My paintings employ a figure/ground compositional strategy as a metaphor for the paradigmatic pattern of binary opposition: internal/external, nature/culture, reality/illusion, image/material, feminine/masculine, flat/ dimensional are primary motifs in my work. In my pictures, I manipulate the body’s position in space to explore the dynamic between place and identity. My paintings often reflect the decentered, placeless zones of suburbia or urban peripheral as a function of a dislocated identity or collective fantasy. I construct narrative clashes, where the protagonist participates in the pictorial space of the painting surface, residing in the logic of an allegorical perspective.

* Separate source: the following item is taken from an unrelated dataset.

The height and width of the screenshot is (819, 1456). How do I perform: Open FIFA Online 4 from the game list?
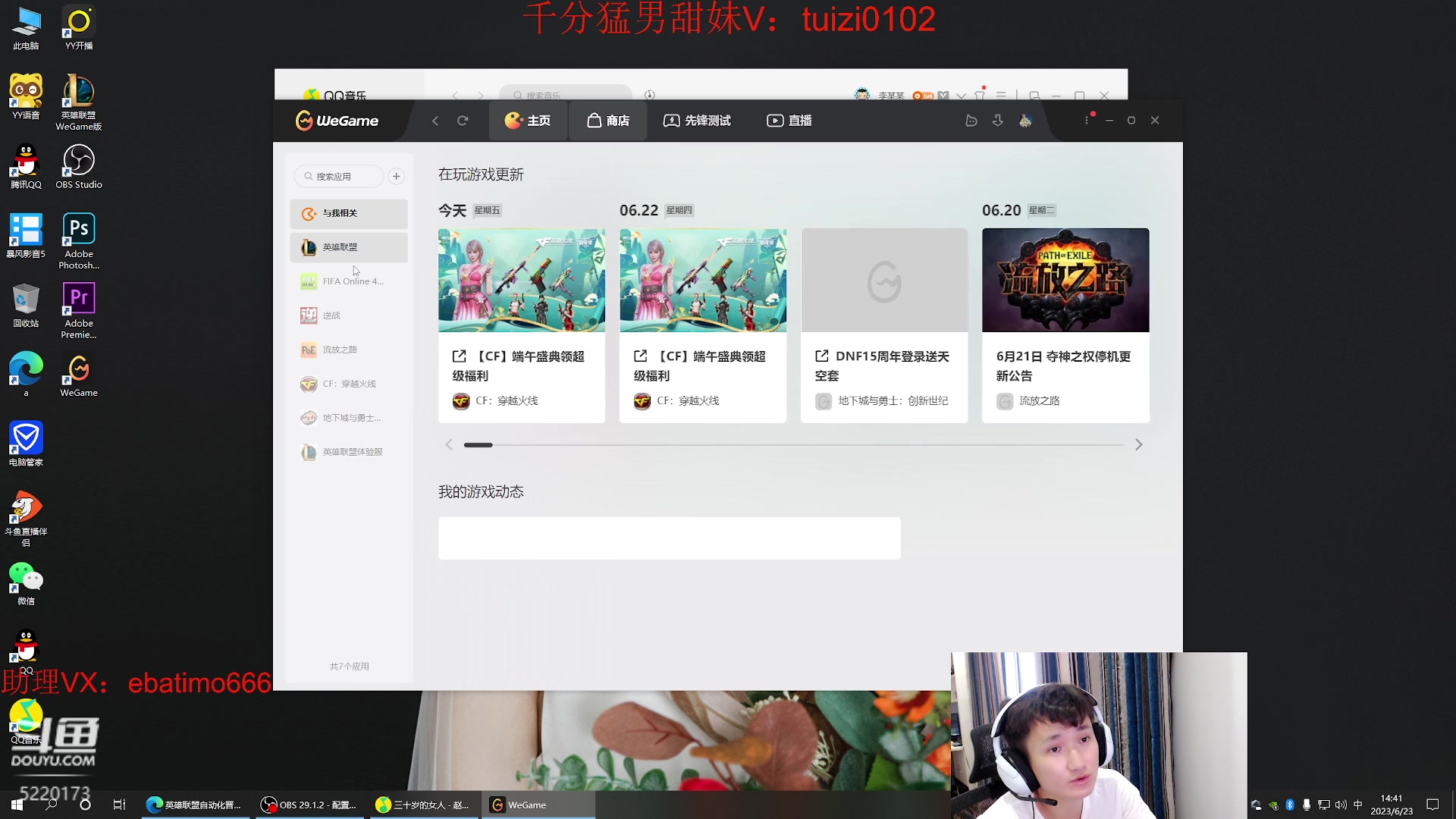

Utilizing methods of digital collage — super- imposition, manipulation of scale, juxtaposition of style, and the use of realist painting technique — I highlight the image for what it is, an illusion. The language of photography, video and virtual space feed directly into my work. The conversation between painting and photography is fundamental to my process; I pursue the creation of images using other images in their ongoing mediation of reality.

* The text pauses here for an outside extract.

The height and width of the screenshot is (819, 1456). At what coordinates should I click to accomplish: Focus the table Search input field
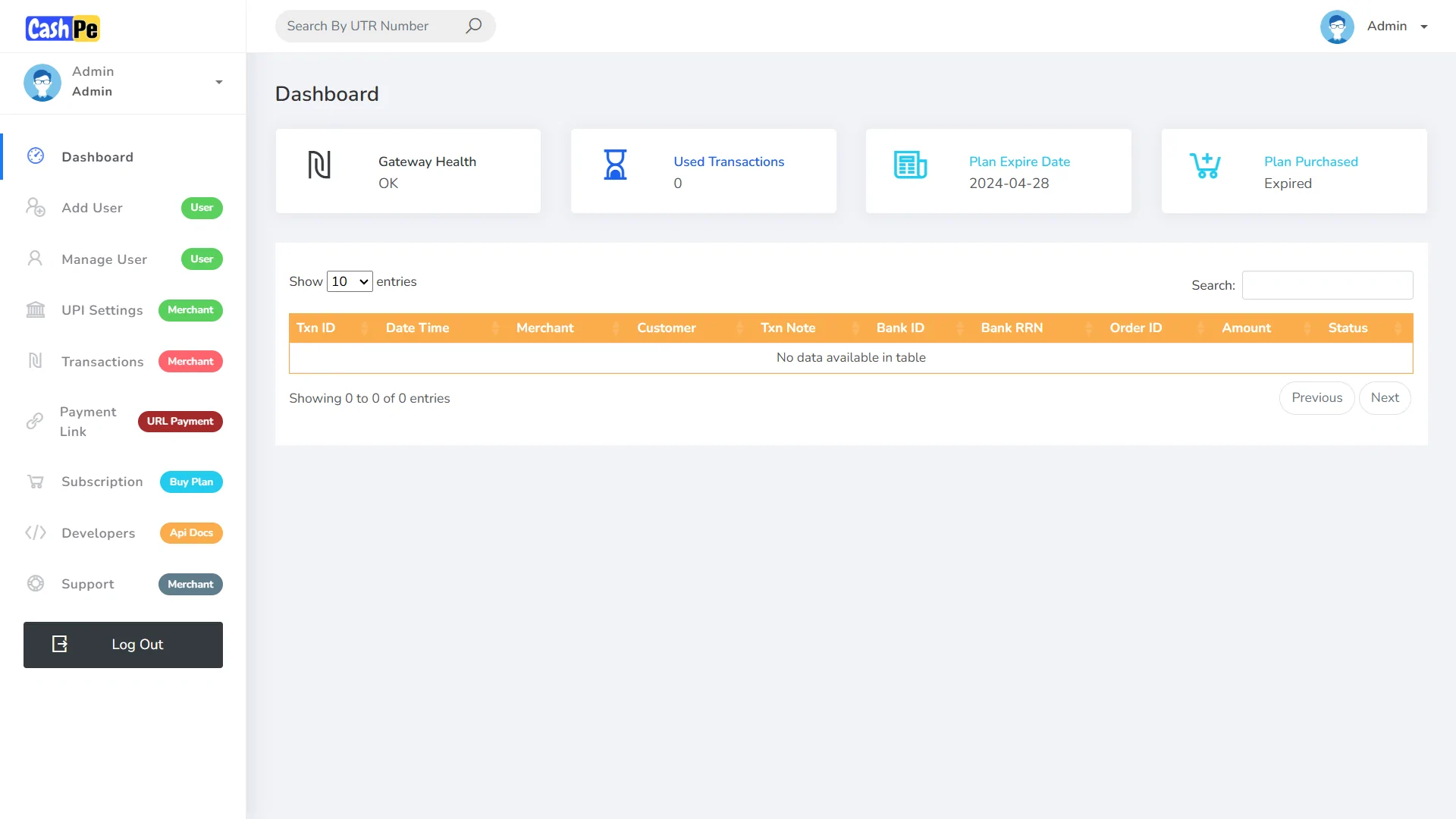click(x=1327, y=285)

I paint figures as photographs of figures, figures in motion, or parts of figures perhaps to question the sense of “I” that we experience as rooted in the body. But the body becomes the Nude in its transmutation into art. Viewing the role of power in the act of looking. I explore the history of the Female Nude as born of patriarchy, embodying nature and beckoning desire, but in my effort to reclaim the Female Nude, I always end up contradicting myself in face of the impossibility of an authentic representation of femininity.

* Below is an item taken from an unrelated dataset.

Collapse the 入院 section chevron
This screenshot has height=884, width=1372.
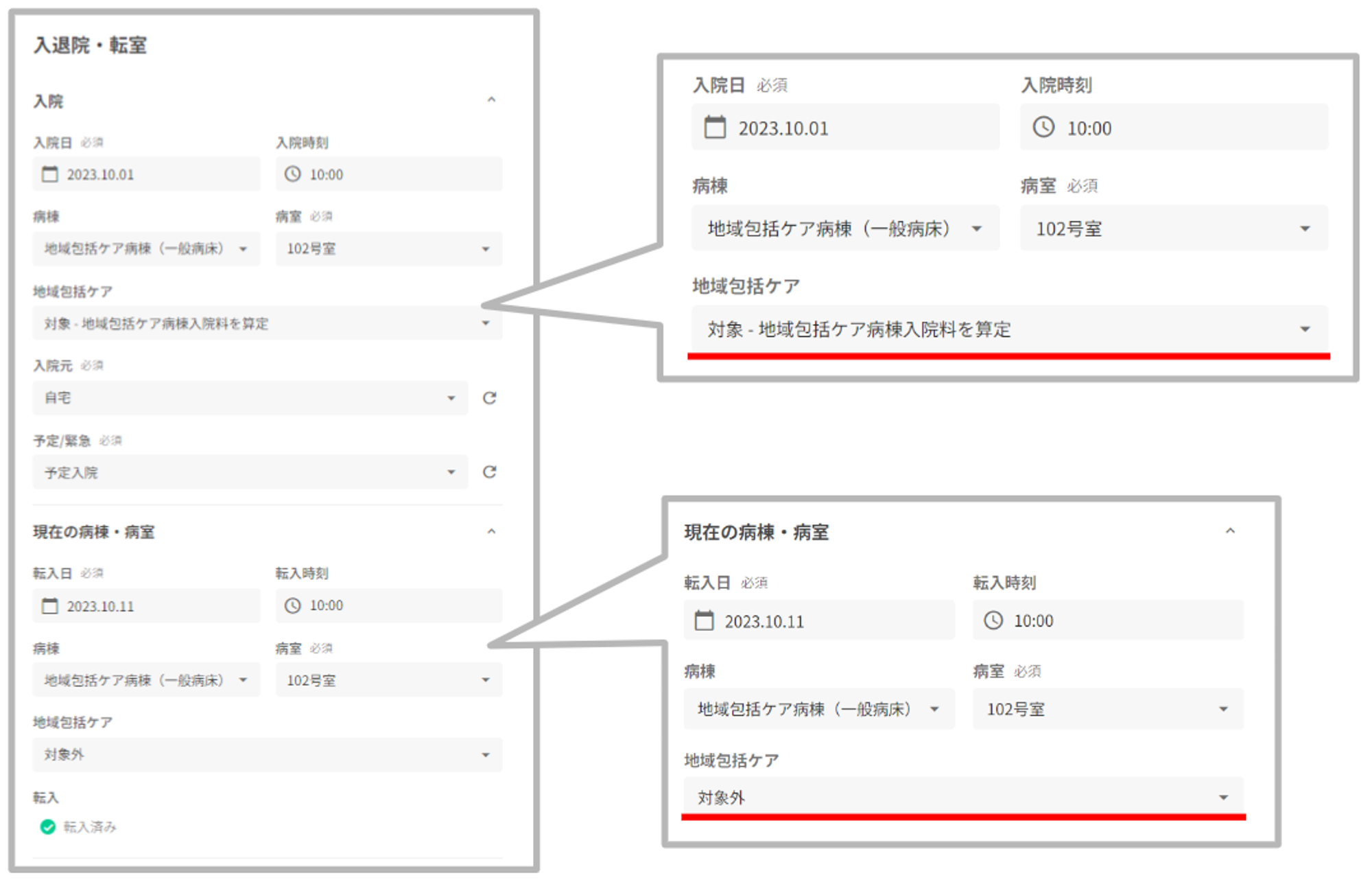(491, 100)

Art history is available for the contemporary painter to play with, critique, and learn from. I appropriate out of art history to collapse the past into present and to cite my sources. I am more recently focusing on archetypes of femininity as cultural patterns evolving over time, The Beauty Queen, Mother, Goddess, Whore, or Housewife are grafted onto the body; forces which act on the feminine mystique.